Find the lines below that contain "agent" and tally them. Return only the total.

┌─ Data

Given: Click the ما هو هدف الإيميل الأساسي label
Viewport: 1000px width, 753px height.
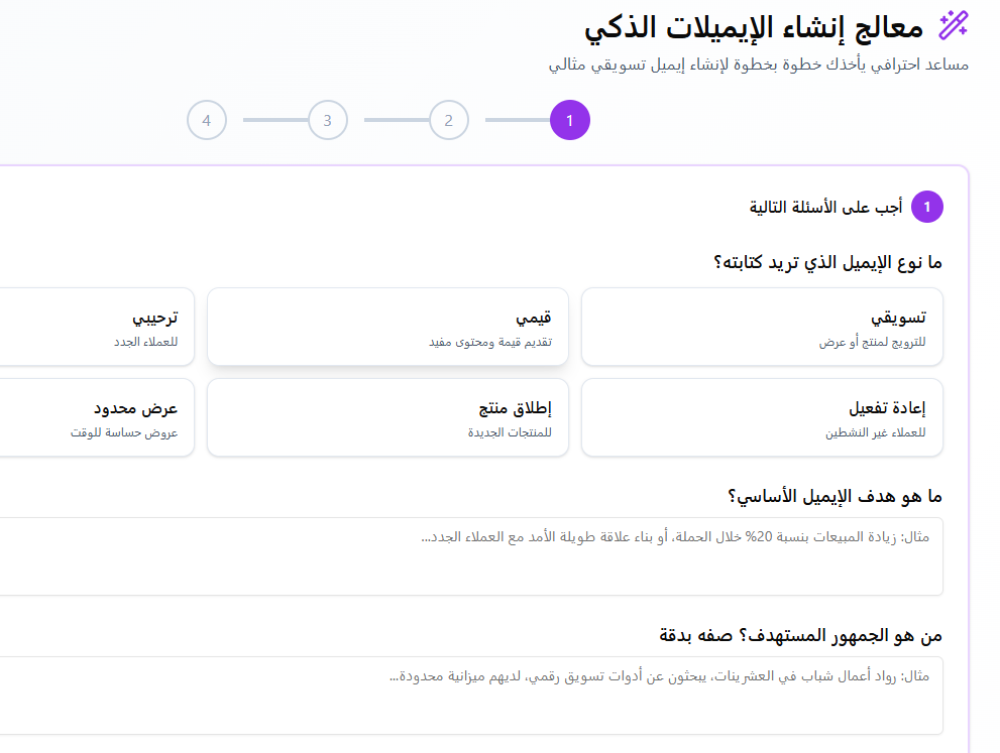Looking at the screenshot, I should [834, 496].
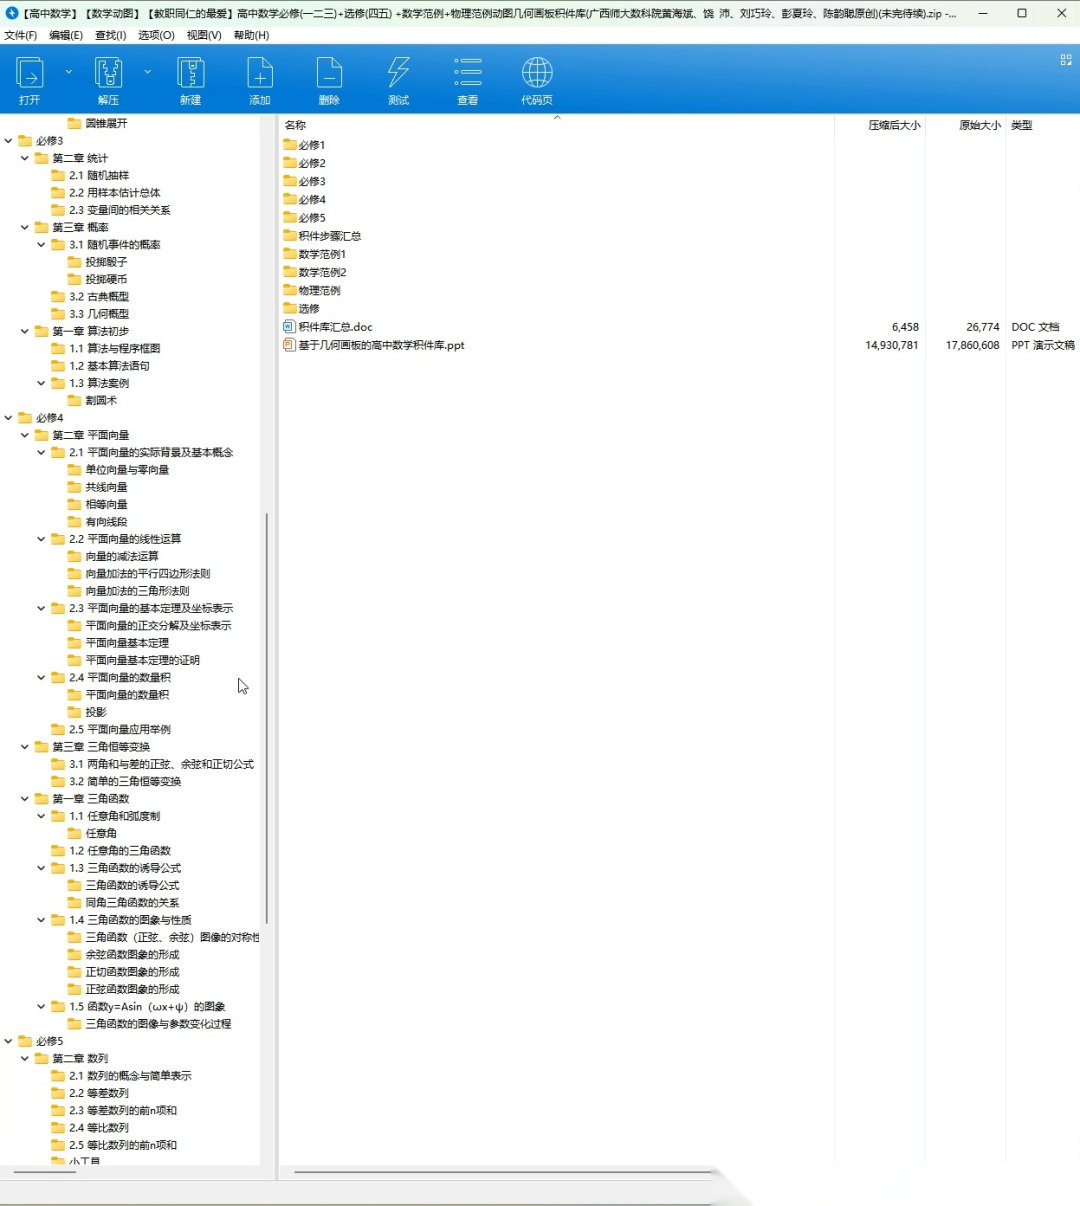Sort by the 压缩后大小 column header
Screen dimensions: 1080x1206
[893, 125]
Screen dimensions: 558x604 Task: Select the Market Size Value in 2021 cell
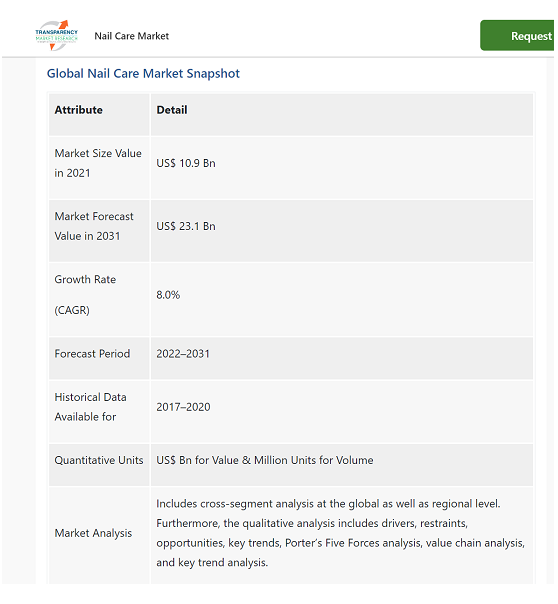click(x=99, y=168)
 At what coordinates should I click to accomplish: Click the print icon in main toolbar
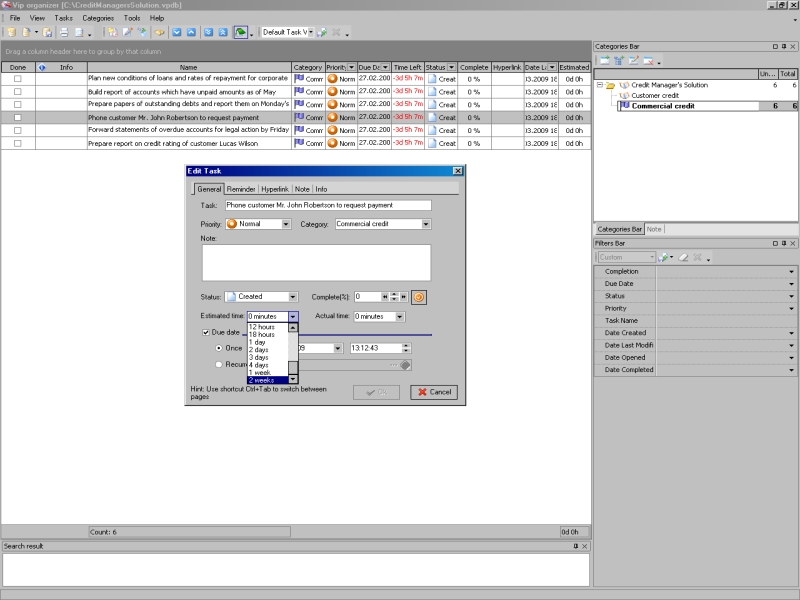pos(62,32)
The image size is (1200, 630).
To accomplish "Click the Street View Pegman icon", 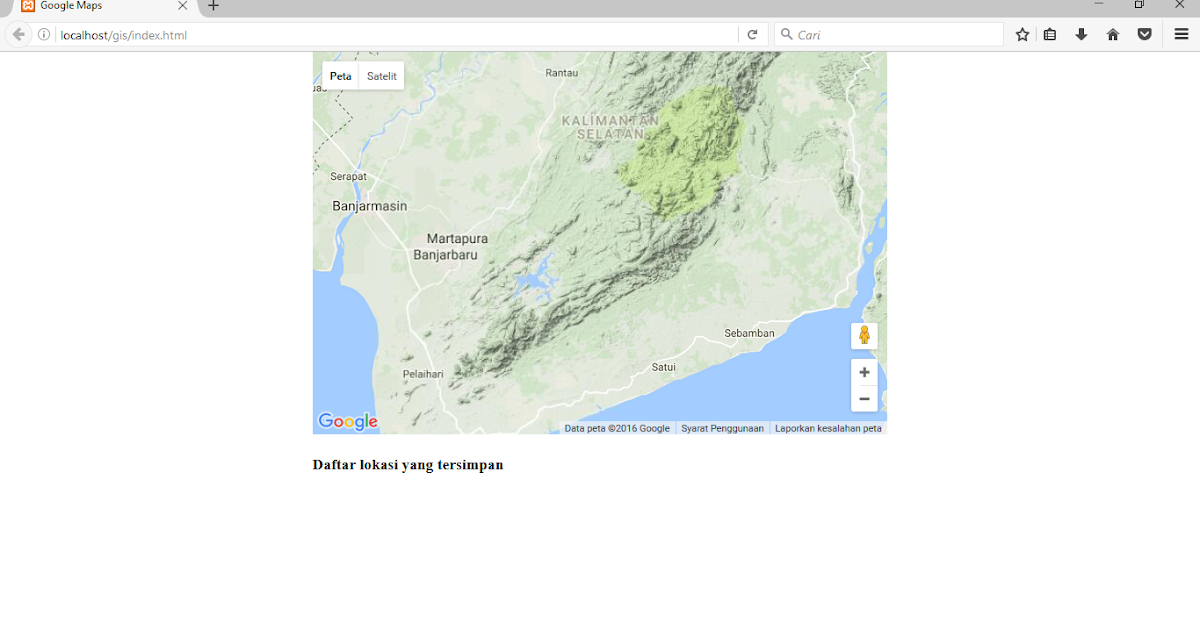I will tap(864, 335).
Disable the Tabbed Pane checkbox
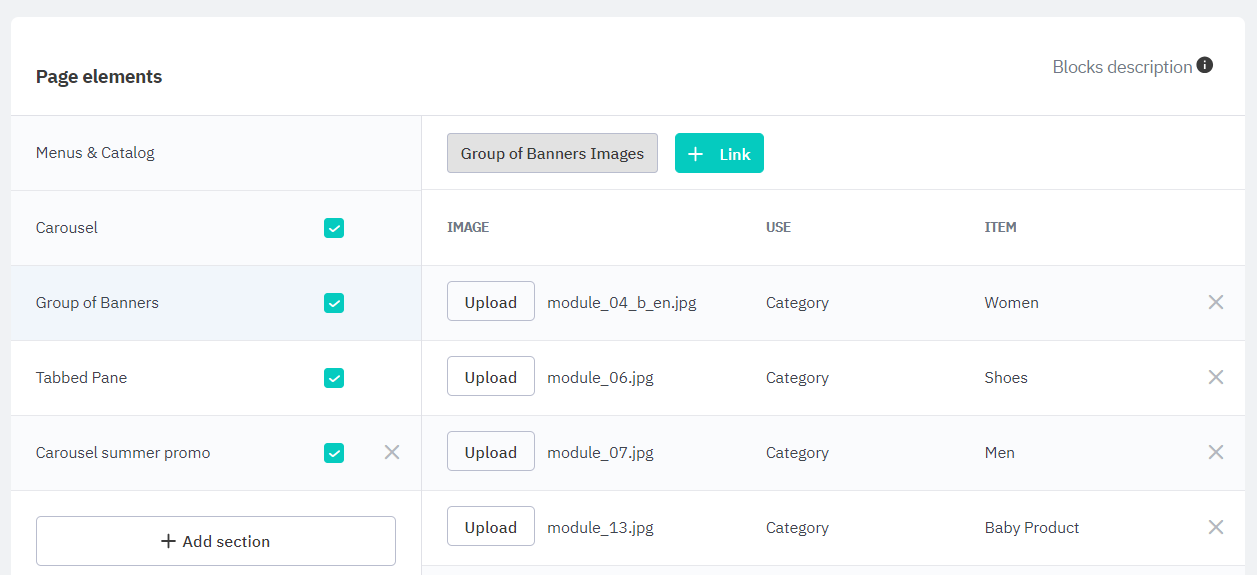The height and width of the screenshot is (575, 1257). click(x=334, y=378)
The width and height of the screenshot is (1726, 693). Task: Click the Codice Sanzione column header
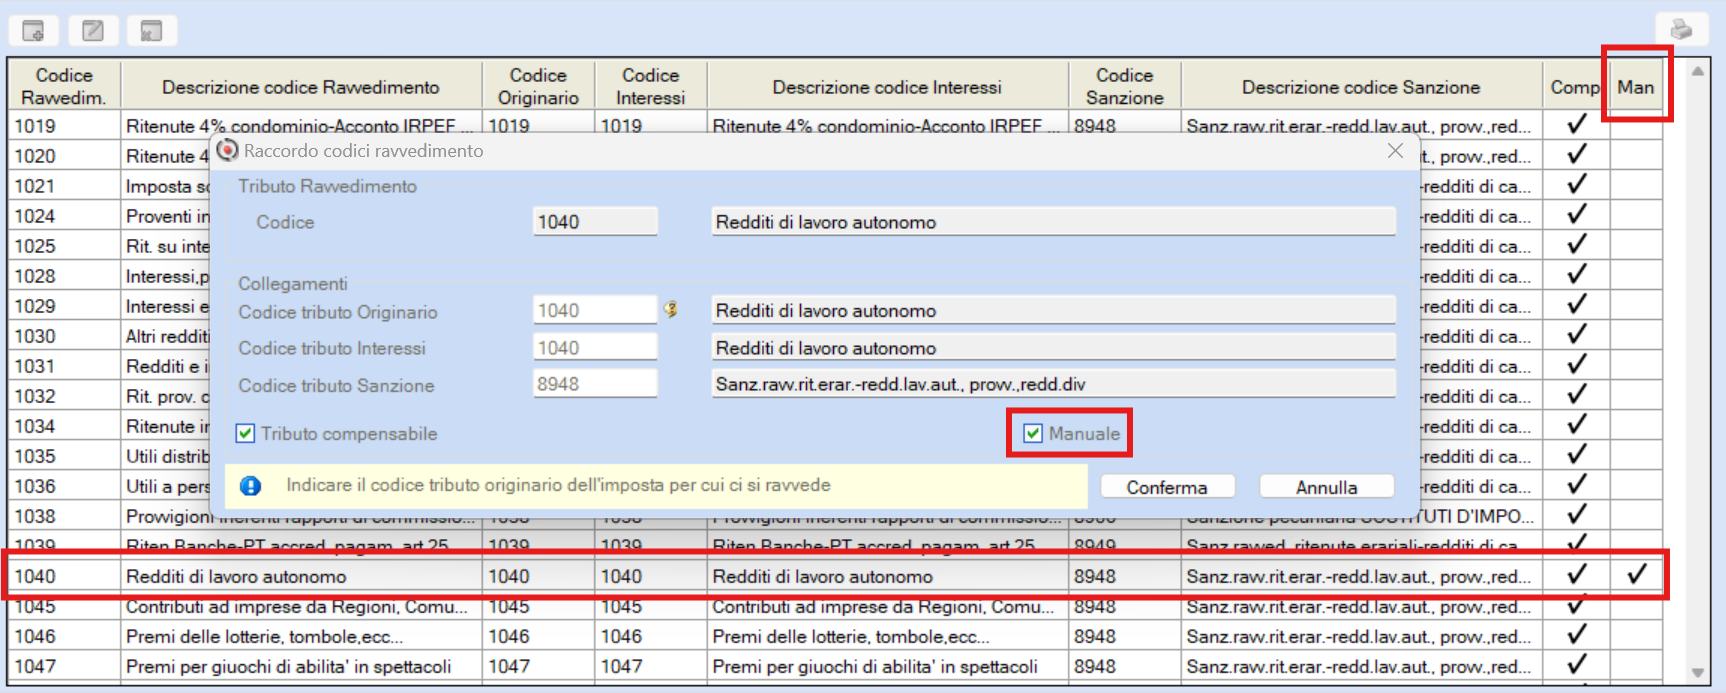[x=1124, y=87]
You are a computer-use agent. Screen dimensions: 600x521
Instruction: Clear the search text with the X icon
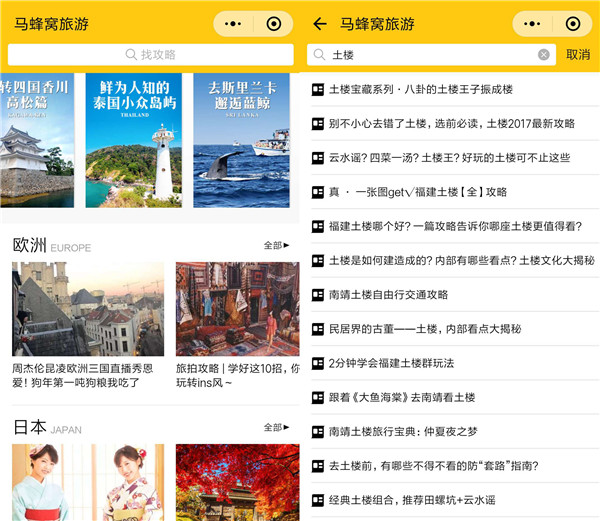coord(544,55)
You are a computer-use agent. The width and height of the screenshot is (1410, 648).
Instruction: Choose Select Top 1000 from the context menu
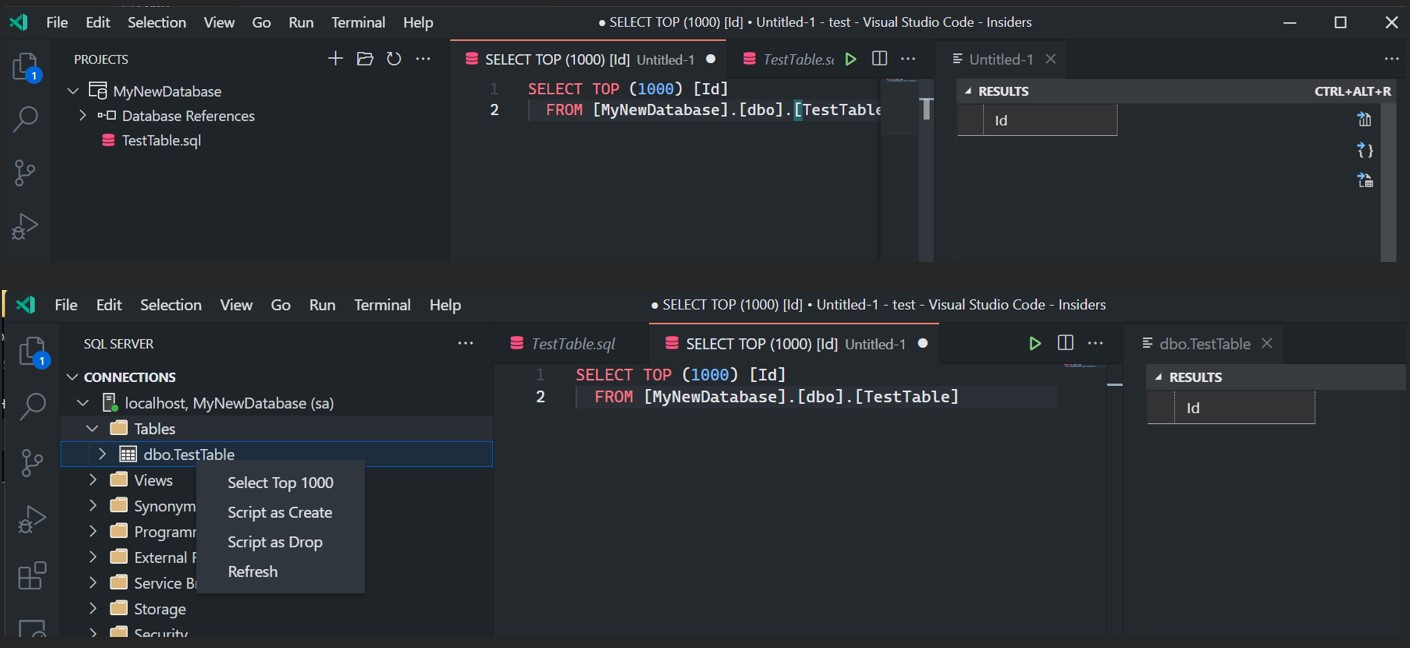pyautogui.click(x=280, y=482)
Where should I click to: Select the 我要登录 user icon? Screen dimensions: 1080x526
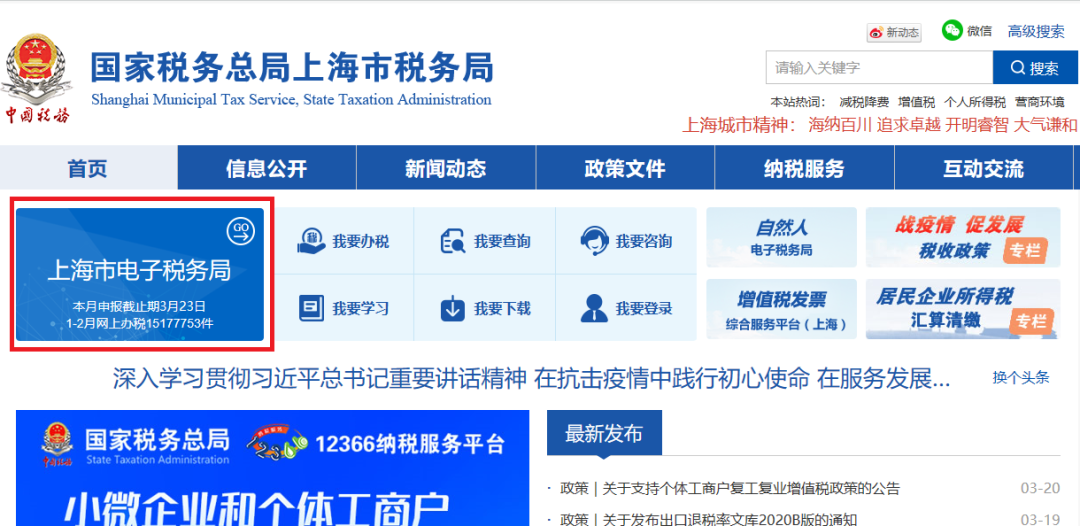(x=594, y=308)
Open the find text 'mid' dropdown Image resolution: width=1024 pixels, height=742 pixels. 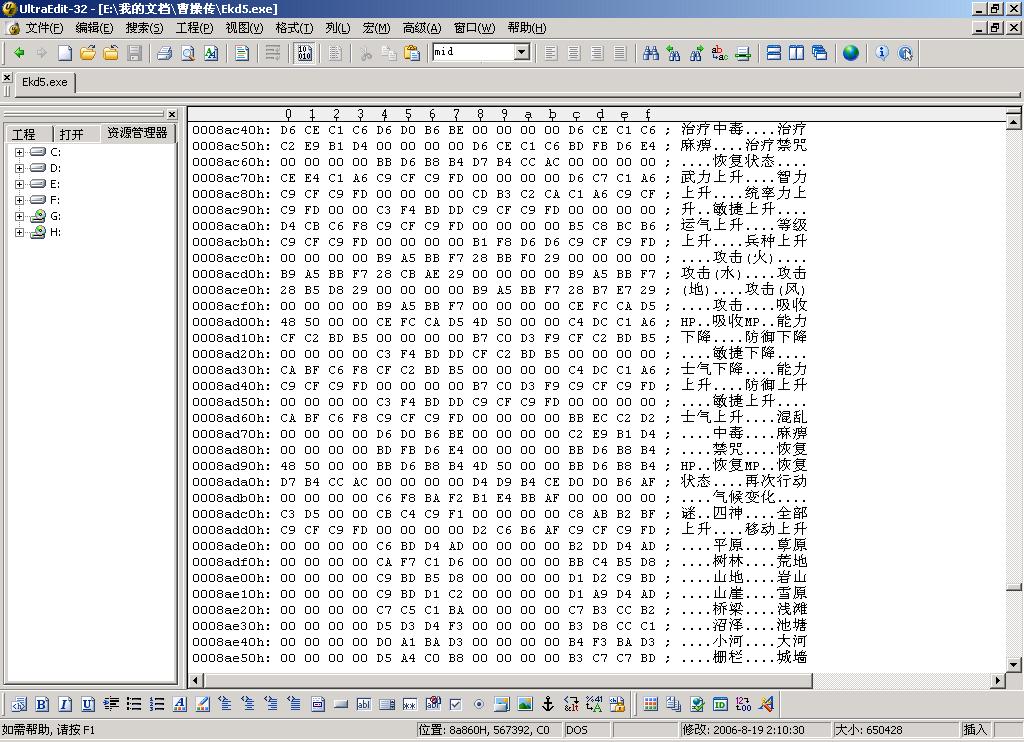(521, 52)
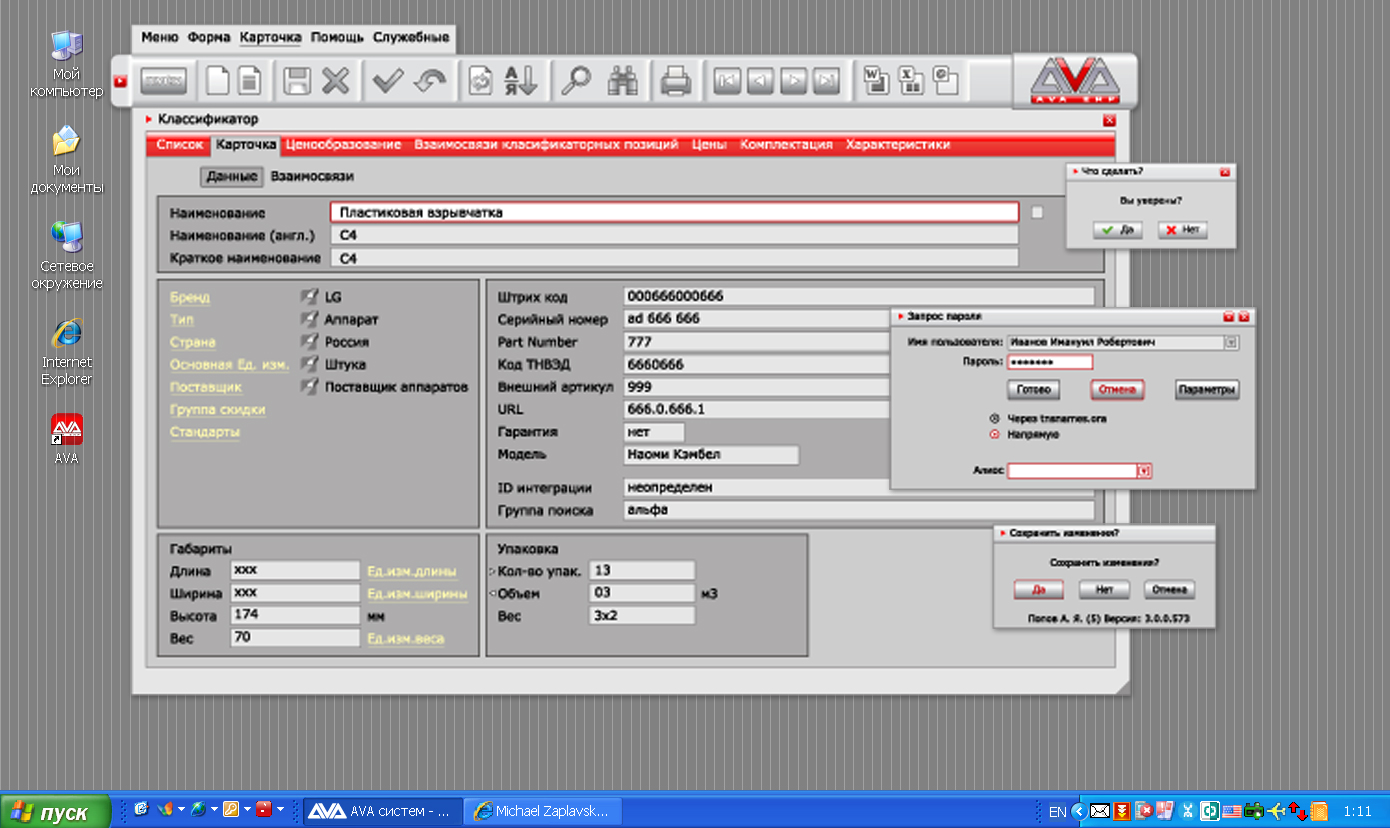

└─

◆ **Task result**
2